Input data =>

== Segment start ==

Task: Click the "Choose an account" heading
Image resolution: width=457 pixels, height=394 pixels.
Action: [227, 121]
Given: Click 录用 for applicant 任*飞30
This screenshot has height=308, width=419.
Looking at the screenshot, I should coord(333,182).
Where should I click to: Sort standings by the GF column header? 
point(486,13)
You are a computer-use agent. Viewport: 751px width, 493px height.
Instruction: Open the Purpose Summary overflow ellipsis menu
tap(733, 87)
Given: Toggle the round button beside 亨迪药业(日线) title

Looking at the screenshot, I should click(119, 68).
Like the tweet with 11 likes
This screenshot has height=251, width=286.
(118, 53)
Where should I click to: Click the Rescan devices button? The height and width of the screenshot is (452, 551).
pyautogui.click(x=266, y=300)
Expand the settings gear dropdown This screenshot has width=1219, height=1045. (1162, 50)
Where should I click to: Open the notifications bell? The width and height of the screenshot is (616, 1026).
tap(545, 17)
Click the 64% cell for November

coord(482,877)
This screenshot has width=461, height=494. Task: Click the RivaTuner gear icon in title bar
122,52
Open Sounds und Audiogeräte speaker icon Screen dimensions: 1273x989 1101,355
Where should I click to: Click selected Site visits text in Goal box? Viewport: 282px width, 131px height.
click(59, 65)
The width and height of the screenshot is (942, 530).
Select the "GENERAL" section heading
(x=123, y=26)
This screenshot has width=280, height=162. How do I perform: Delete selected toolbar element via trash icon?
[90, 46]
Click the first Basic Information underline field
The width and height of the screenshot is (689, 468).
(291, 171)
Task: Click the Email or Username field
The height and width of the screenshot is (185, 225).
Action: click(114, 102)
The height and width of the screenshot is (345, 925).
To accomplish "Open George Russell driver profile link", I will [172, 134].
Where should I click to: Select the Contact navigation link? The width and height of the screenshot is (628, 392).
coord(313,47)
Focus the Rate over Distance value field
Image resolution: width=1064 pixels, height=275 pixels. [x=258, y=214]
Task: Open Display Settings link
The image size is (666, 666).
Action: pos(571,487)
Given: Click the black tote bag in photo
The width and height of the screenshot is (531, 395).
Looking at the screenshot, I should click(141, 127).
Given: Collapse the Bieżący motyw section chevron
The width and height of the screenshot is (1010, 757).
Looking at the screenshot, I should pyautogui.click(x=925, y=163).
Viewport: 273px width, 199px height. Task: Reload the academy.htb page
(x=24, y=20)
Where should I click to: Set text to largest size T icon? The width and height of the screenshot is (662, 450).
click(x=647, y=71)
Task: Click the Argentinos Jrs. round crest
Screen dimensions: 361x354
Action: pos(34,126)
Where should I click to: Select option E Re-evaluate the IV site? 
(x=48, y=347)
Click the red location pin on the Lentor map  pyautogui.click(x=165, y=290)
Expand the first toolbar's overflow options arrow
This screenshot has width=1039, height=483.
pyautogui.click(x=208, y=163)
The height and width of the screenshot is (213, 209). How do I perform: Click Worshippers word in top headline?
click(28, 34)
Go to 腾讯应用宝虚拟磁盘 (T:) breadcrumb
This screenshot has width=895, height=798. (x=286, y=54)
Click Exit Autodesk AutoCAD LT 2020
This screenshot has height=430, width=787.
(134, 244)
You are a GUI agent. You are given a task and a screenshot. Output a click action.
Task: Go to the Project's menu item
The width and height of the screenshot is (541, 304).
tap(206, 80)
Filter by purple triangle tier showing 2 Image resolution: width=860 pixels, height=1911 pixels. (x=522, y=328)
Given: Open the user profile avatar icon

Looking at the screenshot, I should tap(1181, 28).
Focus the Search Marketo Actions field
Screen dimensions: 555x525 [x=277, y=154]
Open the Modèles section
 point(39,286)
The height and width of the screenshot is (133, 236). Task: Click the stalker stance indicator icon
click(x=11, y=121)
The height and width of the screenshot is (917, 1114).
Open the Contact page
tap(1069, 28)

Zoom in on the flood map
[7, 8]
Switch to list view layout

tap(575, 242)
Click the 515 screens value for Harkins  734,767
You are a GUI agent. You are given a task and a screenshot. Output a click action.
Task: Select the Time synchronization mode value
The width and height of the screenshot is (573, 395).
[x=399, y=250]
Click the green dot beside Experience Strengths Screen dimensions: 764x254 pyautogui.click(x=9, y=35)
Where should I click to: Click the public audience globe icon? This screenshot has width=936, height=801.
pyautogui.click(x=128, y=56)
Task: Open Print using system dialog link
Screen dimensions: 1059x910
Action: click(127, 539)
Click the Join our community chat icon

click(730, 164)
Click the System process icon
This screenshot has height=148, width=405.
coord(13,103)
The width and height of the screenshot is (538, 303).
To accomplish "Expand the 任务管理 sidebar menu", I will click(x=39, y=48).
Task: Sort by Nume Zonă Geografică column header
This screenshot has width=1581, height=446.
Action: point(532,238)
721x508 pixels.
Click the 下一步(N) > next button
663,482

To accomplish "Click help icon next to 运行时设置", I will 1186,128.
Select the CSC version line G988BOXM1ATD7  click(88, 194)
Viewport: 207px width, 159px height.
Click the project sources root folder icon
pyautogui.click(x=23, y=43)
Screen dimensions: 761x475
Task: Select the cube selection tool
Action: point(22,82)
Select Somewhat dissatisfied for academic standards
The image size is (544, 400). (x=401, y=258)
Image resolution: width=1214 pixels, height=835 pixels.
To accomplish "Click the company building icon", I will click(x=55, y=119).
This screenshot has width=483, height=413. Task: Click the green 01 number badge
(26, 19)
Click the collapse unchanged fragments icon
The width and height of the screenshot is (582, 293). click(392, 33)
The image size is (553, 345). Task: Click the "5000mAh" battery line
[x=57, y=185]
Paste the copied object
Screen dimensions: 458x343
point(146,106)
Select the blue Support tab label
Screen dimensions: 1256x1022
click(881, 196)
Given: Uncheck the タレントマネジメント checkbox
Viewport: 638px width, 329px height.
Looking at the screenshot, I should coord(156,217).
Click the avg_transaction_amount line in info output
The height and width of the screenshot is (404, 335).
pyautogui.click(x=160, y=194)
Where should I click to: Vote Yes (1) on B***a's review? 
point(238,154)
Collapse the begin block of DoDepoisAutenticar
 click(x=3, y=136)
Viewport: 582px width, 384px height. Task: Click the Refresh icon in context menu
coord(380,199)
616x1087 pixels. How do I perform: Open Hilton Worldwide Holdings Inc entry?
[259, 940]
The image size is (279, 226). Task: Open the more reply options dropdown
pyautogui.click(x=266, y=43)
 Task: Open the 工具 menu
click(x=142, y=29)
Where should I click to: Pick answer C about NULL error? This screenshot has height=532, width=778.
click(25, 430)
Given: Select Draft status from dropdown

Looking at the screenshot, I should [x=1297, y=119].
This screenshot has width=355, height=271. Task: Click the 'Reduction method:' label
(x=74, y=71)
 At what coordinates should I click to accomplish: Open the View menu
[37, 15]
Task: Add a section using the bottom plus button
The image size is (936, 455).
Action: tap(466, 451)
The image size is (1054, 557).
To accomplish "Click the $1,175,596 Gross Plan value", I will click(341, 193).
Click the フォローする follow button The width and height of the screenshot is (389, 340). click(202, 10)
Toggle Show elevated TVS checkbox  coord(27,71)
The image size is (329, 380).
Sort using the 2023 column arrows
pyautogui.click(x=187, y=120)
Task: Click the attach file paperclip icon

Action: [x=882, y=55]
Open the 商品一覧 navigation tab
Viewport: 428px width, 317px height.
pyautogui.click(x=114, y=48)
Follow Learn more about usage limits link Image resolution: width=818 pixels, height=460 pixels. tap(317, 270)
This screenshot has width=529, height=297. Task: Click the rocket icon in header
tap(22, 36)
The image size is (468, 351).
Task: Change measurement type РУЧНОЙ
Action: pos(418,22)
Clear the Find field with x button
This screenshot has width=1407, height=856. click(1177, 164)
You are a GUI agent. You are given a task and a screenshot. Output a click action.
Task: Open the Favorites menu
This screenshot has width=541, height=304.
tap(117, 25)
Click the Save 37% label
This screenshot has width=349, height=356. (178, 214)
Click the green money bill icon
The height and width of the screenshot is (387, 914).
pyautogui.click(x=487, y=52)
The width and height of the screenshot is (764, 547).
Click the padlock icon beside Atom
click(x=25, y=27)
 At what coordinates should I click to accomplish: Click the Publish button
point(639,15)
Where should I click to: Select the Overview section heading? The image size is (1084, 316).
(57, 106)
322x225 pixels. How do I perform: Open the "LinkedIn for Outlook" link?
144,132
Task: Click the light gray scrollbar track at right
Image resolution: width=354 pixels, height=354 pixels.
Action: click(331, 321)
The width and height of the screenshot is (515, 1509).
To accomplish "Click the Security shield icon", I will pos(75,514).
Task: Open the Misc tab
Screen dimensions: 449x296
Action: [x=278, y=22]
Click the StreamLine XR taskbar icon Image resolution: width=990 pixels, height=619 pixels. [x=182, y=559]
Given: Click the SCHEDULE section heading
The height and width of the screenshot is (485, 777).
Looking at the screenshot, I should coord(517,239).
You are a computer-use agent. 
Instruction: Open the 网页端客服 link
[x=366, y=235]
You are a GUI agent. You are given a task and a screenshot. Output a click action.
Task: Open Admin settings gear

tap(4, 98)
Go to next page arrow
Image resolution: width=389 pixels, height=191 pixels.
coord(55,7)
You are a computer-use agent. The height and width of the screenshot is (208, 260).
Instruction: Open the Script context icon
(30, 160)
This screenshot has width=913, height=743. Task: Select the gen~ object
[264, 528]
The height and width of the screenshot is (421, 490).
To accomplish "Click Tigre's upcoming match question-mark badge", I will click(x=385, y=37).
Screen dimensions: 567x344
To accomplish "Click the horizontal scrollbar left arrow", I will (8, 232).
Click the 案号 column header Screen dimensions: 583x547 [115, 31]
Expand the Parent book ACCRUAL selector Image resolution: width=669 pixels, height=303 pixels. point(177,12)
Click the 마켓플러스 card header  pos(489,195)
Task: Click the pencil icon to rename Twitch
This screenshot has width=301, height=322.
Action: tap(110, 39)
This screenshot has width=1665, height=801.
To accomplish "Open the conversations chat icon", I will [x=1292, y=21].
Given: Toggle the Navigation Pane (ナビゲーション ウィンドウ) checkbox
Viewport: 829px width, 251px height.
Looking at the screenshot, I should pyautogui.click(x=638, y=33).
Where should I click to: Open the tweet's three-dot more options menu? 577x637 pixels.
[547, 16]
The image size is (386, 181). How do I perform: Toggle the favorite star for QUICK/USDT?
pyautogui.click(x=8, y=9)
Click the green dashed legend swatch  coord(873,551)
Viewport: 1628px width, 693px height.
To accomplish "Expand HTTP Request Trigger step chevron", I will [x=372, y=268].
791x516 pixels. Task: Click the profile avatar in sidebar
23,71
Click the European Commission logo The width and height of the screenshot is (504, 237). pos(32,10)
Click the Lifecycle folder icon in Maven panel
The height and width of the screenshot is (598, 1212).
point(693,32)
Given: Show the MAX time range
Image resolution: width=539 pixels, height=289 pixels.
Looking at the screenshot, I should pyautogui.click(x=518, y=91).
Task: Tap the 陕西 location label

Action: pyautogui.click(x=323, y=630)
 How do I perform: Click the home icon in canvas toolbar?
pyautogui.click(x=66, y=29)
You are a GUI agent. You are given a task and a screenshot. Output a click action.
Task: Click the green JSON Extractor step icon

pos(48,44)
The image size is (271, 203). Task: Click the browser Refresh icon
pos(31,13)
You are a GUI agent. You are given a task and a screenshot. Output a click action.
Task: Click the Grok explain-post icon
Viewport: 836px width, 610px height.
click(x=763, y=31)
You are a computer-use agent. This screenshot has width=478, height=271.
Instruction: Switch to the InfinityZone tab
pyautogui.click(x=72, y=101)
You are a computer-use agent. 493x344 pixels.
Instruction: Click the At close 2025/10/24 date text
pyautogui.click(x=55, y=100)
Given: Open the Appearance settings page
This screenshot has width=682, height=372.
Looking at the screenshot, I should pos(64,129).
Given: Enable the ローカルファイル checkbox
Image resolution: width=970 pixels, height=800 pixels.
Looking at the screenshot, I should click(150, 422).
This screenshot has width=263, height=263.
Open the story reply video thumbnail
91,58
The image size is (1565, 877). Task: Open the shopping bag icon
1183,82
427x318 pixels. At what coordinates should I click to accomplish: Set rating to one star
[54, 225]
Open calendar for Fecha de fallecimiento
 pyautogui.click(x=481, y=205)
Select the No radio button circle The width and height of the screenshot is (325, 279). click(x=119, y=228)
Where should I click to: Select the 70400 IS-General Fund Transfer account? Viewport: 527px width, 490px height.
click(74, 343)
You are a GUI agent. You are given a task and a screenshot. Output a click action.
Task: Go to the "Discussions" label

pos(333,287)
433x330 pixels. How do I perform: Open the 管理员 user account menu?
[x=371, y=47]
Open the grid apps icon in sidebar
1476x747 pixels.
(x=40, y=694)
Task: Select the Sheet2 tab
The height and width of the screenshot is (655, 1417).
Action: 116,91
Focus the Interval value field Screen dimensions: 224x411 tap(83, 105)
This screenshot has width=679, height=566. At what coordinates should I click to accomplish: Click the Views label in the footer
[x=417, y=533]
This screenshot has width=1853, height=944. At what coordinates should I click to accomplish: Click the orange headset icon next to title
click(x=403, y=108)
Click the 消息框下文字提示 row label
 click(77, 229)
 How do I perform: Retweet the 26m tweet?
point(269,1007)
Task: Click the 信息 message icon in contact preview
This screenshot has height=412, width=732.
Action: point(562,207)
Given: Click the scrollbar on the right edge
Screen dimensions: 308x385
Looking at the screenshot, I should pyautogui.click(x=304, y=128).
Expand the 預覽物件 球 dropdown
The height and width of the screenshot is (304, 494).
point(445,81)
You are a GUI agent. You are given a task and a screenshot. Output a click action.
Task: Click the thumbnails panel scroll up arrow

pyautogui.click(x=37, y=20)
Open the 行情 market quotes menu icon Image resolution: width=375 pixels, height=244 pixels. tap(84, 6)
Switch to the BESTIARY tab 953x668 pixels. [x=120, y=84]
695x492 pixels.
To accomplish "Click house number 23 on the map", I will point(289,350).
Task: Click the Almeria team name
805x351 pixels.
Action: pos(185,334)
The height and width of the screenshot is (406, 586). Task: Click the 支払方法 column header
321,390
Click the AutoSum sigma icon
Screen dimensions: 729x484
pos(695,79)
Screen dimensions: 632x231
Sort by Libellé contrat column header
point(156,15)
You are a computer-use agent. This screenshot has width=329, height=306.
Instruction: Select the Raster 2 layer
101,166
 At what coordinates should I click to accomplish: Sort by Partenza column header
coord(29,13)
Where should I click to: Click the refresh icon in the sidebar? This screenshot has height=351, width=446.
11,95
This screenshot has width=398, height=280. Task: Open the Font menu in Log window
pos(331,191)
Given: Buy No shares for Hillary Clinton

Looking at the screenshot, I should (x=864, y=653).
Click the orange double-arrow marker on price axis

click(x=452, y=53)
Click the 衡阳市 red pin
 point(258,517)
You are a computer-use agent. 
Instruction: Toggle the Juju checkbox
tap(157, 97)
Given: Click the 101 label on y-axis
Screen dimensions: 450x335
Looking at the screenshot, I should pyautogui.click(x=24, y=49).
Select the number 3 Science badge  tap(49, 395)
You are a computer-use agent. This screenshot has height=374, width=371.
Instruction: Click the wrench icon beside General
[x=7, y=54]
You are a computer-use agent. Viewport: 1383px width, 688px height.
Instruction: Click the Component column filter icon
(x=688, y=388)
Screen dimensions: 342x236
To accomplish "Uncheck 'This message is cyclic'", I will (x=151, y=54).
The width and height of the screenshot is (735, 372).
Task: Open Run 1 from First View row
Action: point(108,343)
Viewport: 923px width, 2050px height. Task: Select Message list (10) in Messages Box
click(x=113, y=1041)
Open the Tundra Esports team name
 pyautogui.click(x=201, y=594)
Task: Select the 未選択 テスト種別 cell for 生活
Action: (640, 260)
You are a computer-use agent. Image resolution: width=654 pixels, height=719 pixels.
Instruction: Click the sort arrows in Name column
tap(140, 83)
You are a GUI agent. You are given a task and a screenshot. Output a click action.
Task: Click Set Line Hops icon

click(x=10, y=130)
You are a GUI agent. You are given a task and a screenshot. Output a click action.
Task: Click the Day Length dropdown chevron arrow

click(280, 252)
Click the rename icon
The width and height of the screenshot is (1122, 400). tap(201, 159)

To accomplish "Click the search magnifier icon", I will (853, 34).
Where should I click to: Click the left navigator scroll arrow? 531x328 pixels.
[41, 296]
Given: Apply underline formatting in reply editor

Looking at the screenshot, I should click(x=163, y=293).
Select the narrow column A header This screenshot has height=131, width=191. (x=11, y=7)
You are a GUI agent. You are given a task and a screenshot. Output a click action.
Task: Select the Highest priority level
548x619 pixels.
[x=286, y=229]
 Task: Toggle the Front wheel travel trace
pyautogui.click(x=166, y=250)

== Segment end ==

Task directions => Output the lines of the records above exactly as they appear, from the line containing "Click the 下一步(N) > next button" through the line containing "Given: Uncheck the タレントマネジメント checkbox".

Task response =>
Click the 下一步(N) > next button
663,482

To accomplish "Click help icon next to 运行时设置", I will 1186,128.
Select the CSC version line G988BOXM1ATD7  click(88, 194)
Viewport: 207px width, 159px height.
Click the project sources root folder icon
pyautogui.click(x=23, y=43)
Screen dimensions: 761x475
Task: Select the cube selection tool
Action: point(22,82)
Select Somewhat dissatisfied for academic standards
The image size is (544, 400). (x=401, y=258)
Image resolution: width=1214 pixels, height=835 pixels.
To accomplish "Click the company building icon", I will click(x=55, y=119).
This screenshot has width=483, height=413. Task: Click the green 01 number badge
(26, 19)
Click the collapse unchanged fragments icon
The width and height of the screenshot is (582, 293). click(392, 33)
The image size is (553, 345). Task: Click the "5000mAh" battery line
[x=57, y=185]
Paste the copied object
Screen dimensions: 458x343
point(146,106)
Select the blue Support tab label
Screen dimensions: 1256x1022
click(881, 196)
Given: Uncheck the タレントマネジメント checkbox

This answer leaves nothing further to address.